# WORK TASK 1
According to the open access article, what position does Neylon hold?
# WORK TASK 2
Summarize the open access article in two sentences.
# WORK TASK 3
Carry on the open access article after its final sentence.

# SOURCE TEXT
After next week, students performing research may find it easier to get it published at Virginia Tech.
Neylon, the director of advocacy at the Public Library of Science, is going to be speaking to students and faculty from Monday until Wednesday about biology, physics and the importance of open access information.
Brian Mathews, the associate dean for Learning and Outreach and the leader of the Distinguished Innovator in Residence program, saw that Neylon would be a good fit for the program and the libraries.
"It helps us, on the innovation side ... to think about how we might contribute to foster improvements," Mathews said.
While separate from the University Libraries, Mathews recognizes the use and potential of open access resources in the scholarly field, and how it can help to make connections that might have previously been slow or completely impossible.
"Open Access is basically barrier free to scholarly literature, free of copyright restrictions, free of financial barriers," said Julie Speer, the associate dean of Research and Informatics for University Libraries.
Tech currently uses an institutional repository called VTechWorks as a open access resources where students and faculty can publish their scholarly works. This includes traditional articles and papers, as well as photographs and digitized historical works, all accessible for free online.
Open Access Week is useful for students interested in the field of scholarly and scientific research, as it helps them prepare for the process of publishing work and learn about the barriers that they might face in that process, Speer said.
"It's important for students to understand these issues, ones that are actively engaged in research projects and the publishing process," Speer said.

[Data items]
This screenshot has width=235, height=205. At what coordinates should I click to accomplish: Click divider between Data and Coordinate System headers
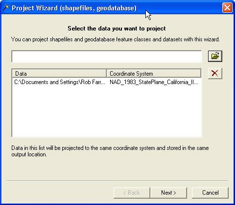106,73
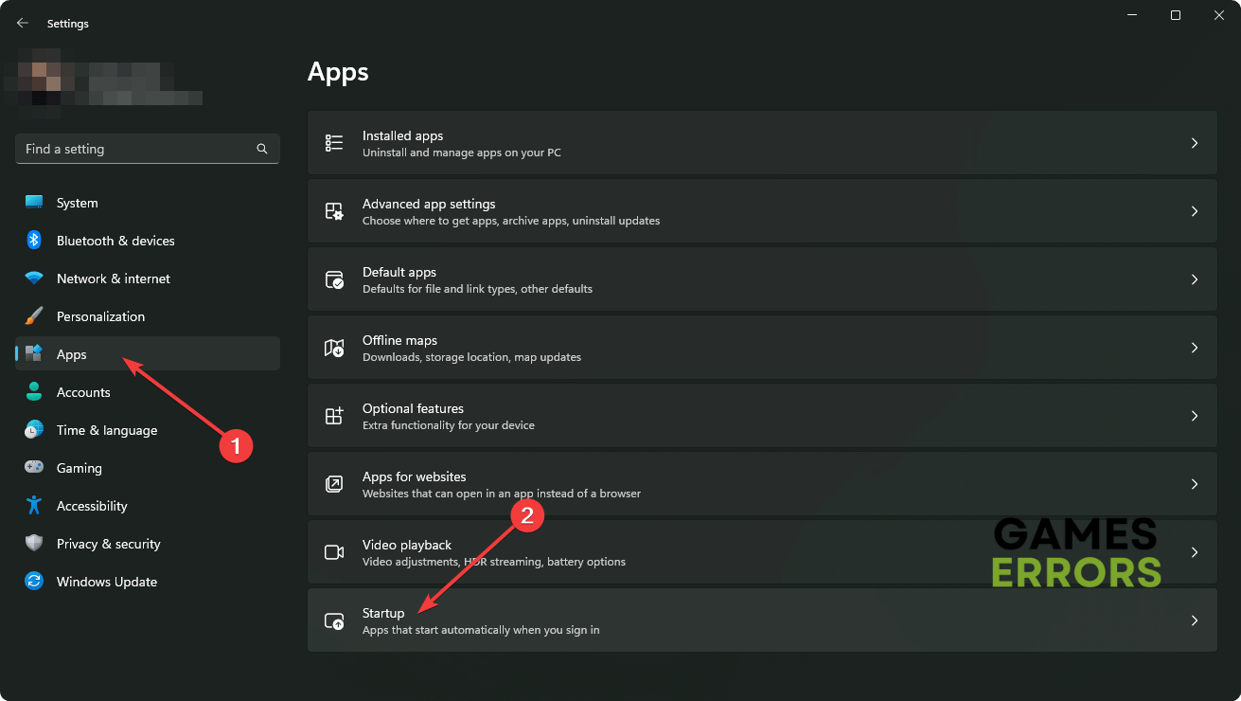The image size is (1241, 701).
Task: Go to Bluetooth & devices section
Action: [x=115, y=241]
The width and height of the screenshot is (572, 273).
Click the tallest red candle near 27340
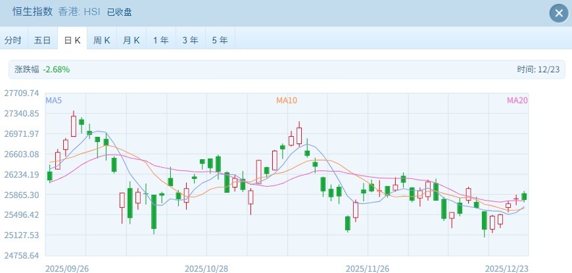point(74,125)
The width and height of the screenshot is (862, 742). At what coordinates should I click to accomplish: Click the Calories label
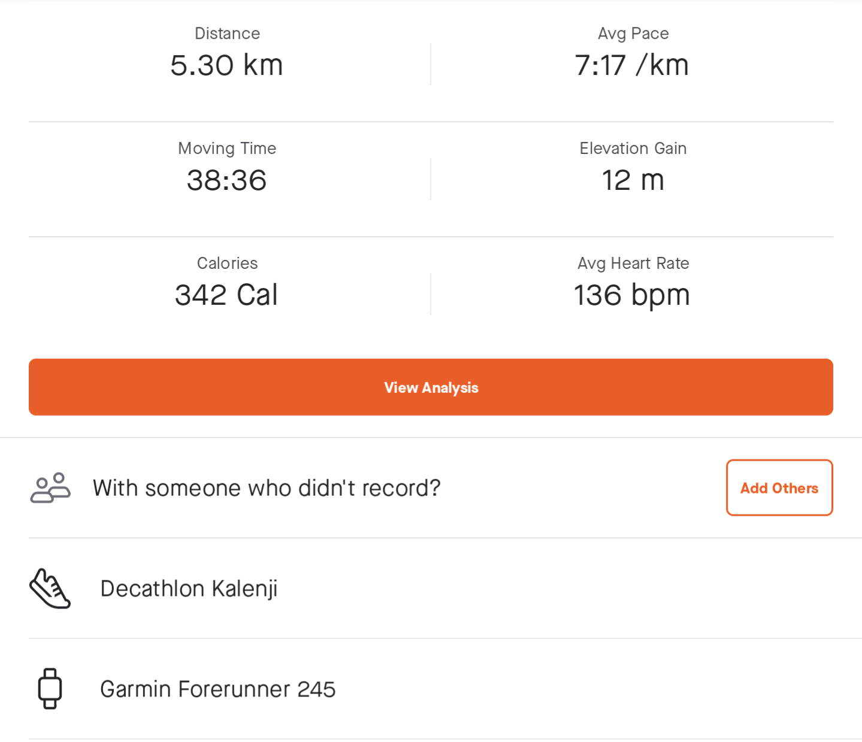227,264
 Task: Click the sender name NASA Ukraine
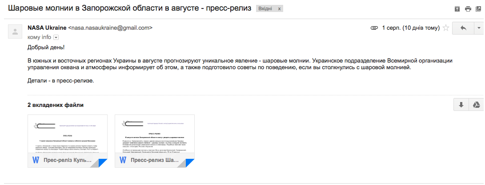click(x=47, y=28)
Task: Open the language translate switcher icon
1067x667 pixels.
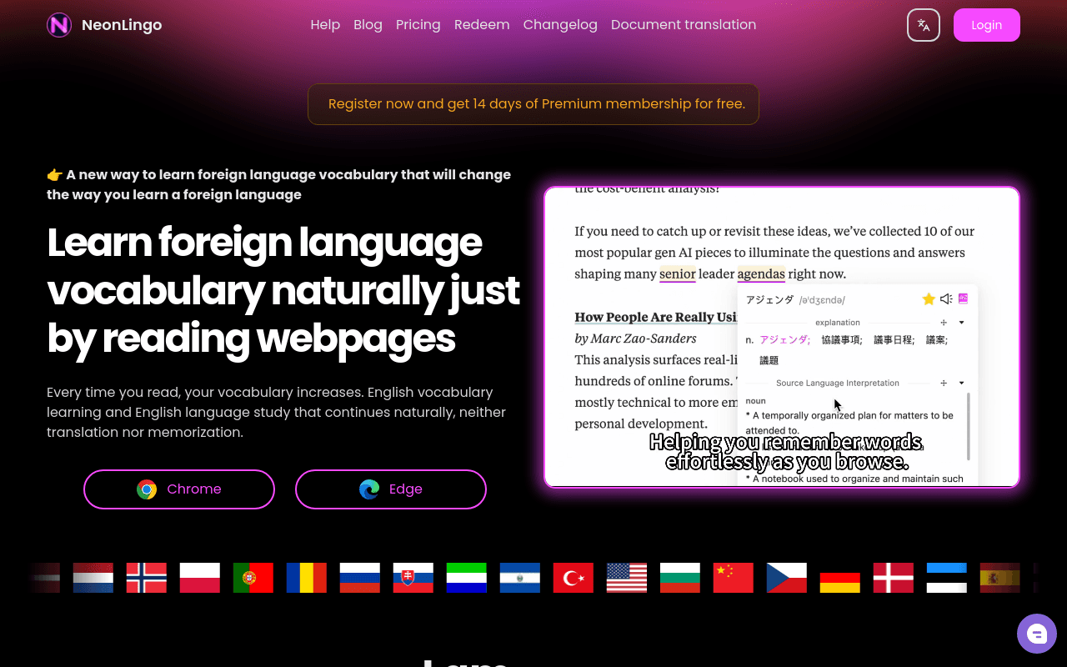Action: point(924,25)
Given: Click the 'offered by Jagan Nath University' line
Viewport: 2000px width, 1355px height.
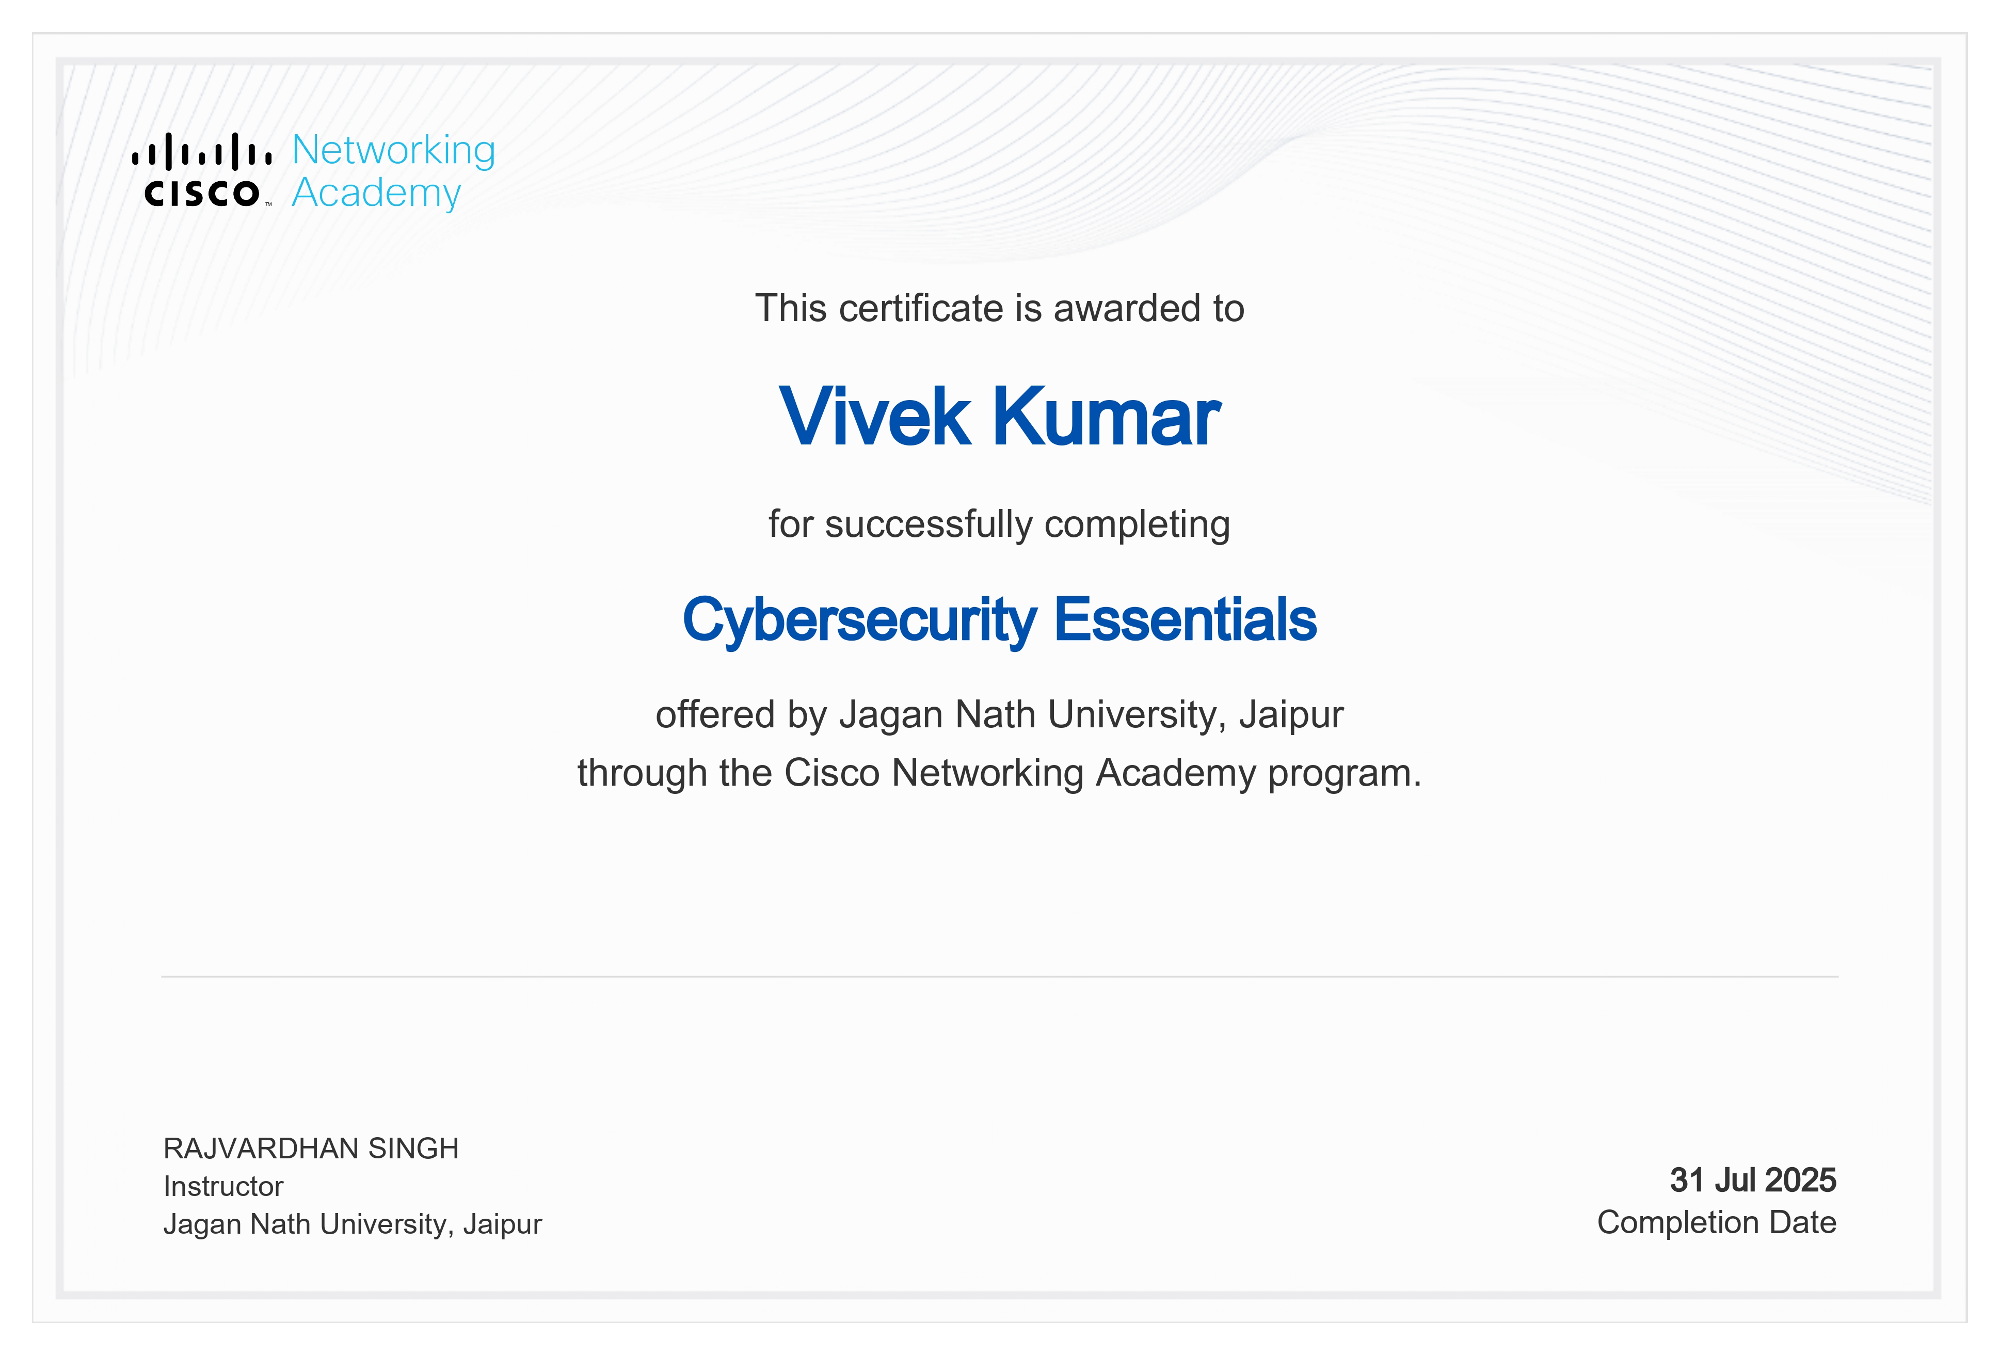Looking at the screenshot, I should (x=999, y=715).
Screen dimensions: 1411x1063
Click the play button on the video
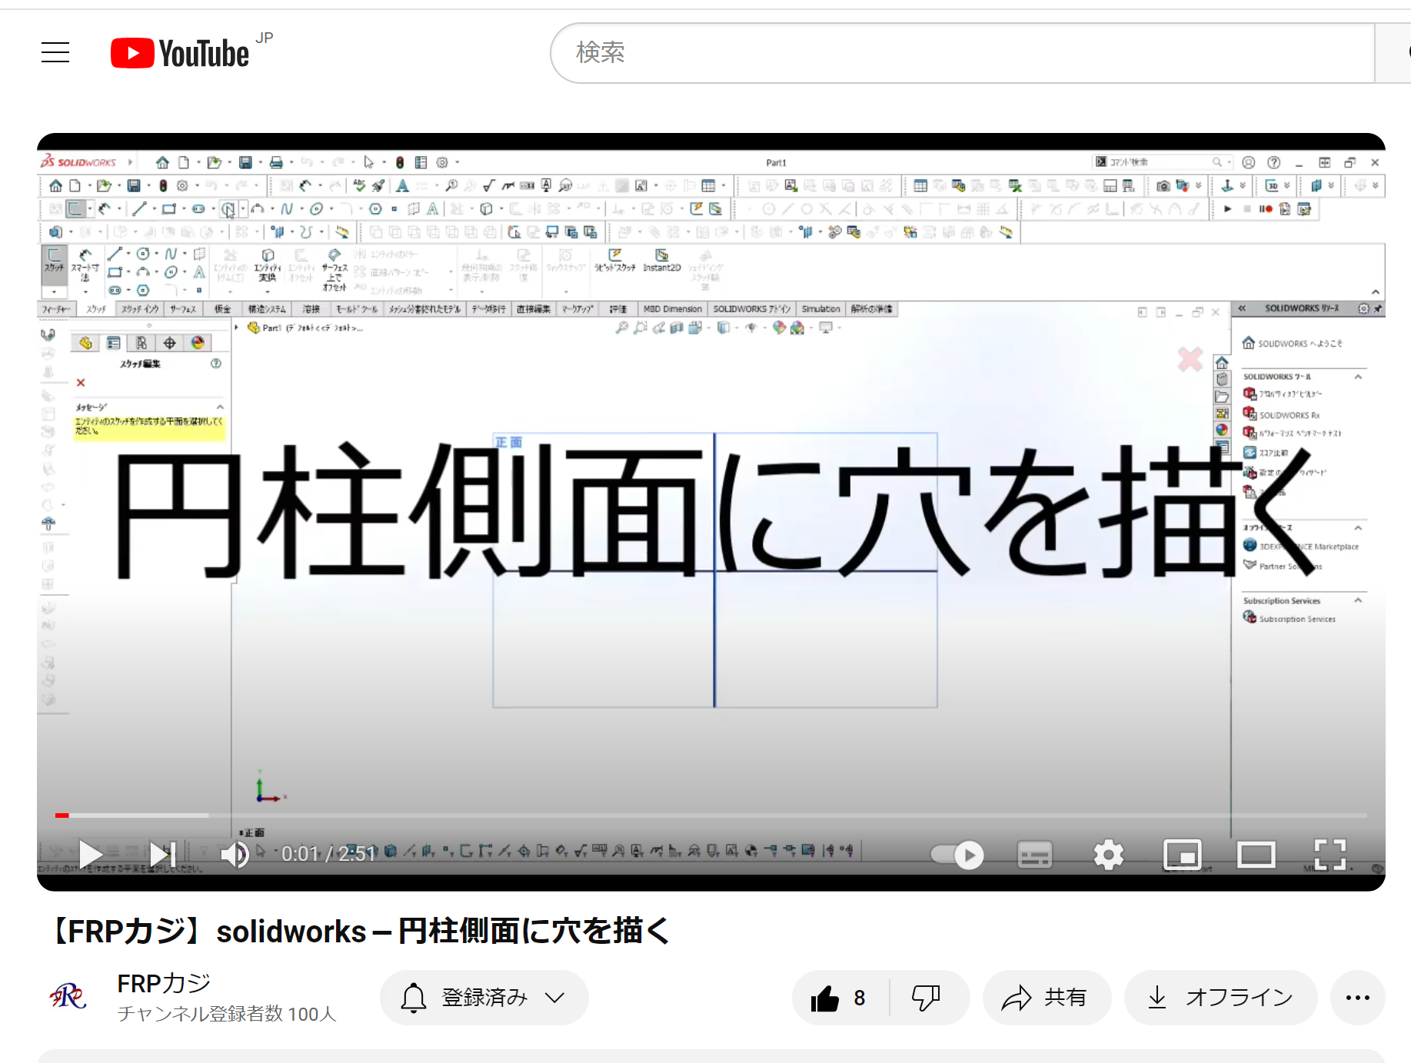coord(90,854)
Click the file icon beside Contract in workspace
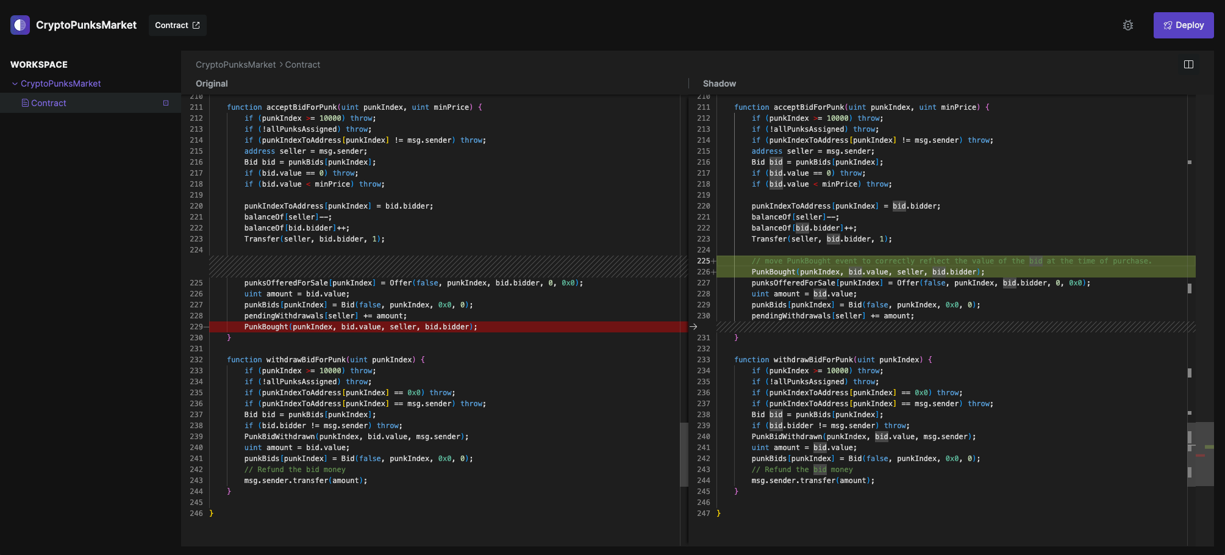This screenshot has height=555, width=1225. point(25,103)
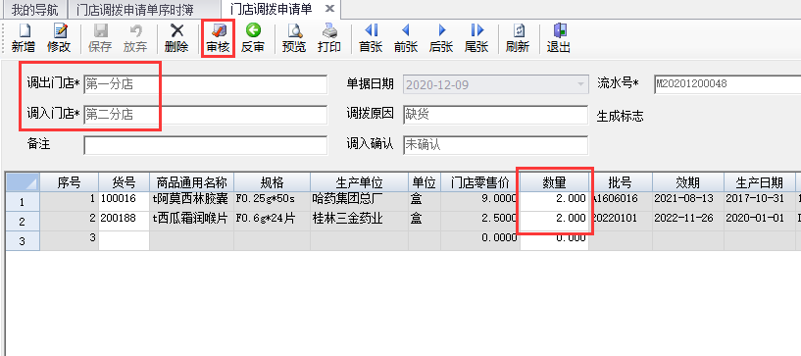Switch to 我的导航 tab
This screenshot has width=801, height=356.
click(x=33, y=9)
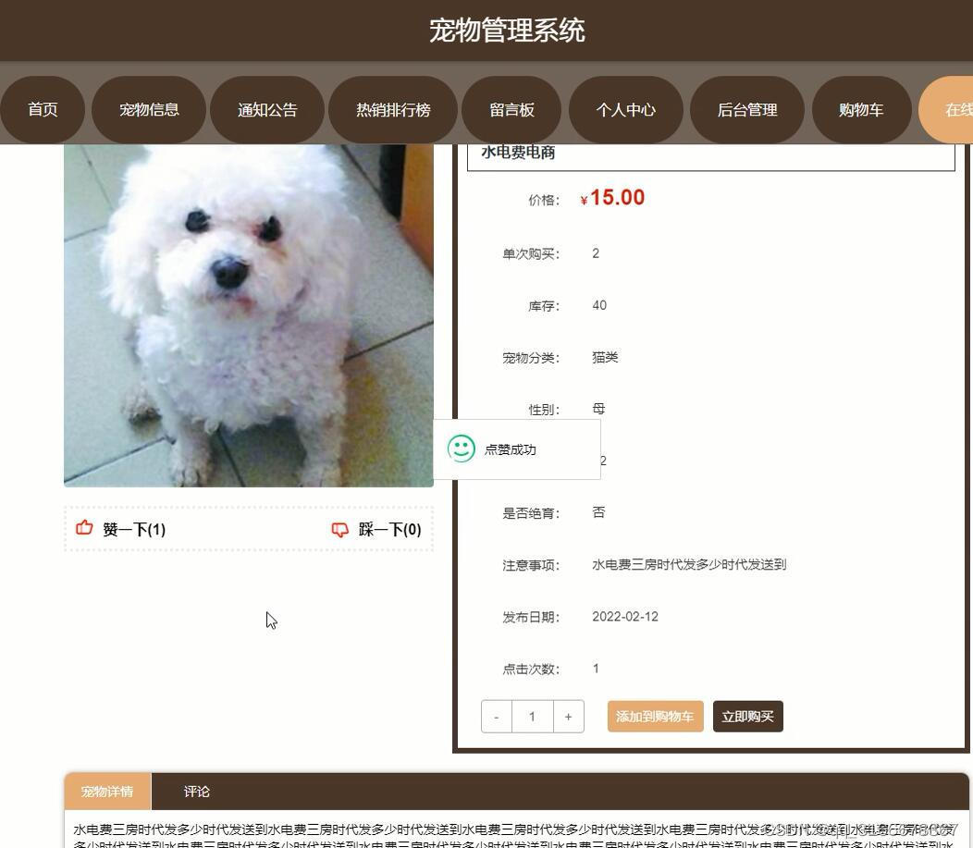Screen dimensions: 973x848
Task: View 热销排行榜 page
Action: tap(393, 110)
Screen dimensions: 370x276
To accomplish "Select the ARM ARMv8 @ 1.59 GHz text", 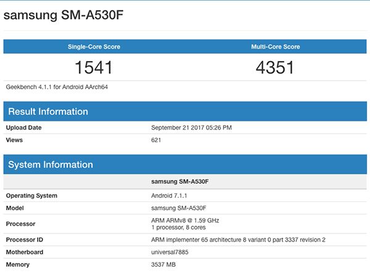I will point(185,220).
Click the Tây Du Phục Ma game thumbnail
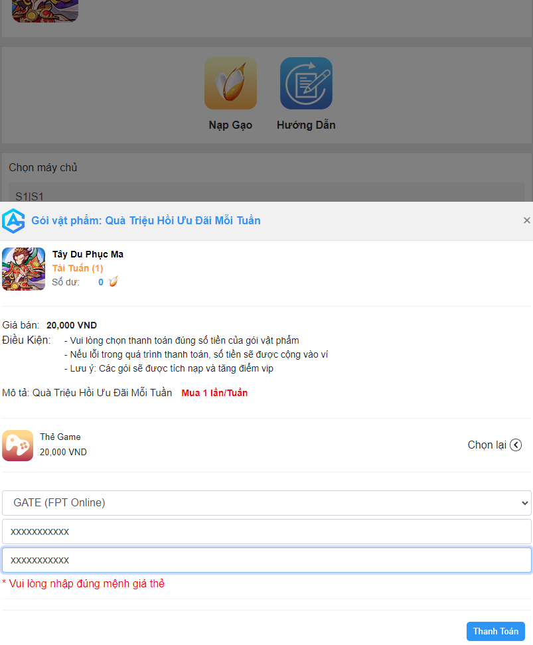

# EXERCISE RESPONSE 1
Neylon is the director of advocacy at the Public Library of Science.

# EXERCISE RESPONSE 2
Neylon, the director of advocacy at the Public Library of Science, will speak to Virginia Tech students and faculty from Monday until Wednesday about biology, physics and the importance of open access information. Tech already uses an open access repository called VTechWorks, where students and faculty can publish their scholarly works for free online, and Speer said Open Access Week helps students prepare for publishing and learn about the barriers they might face.

# EXERCISE RESPONSE 3
Tyler Walters, dean of University Libraries, has long been aware of the advantages of open access scholarly resources, and has been dealing with the promotion of them for 10 years.
"We're really trying to find ways to raise awareness and have a university-wide conversation about what it is, what the benefits are, and what some of the issues are," Walters said.
Compared to the traditional subscription approach, according to Walters, open access journals are easier to use, more effective, and faster at obtaining information, as subscription journals are limited behind a "pay wall." Due to this, more journals are using the open access approach.
"This new approach that makes information open and free right away deserves to be published," Walters said.
Tech's open access week will allow students to speak to library faculty about the publication process, and will have a speaker set run with it. It aims to make sure that students learn about the value of freely accessible information.
"That's our goal, to try to bring in different people from different backgrounds, whether you're talking about social web, or network designs, or anthropology. It's a way for us to bring in thought leaders from around the country, and Cameron is from the UK, so a global set," Mathews said.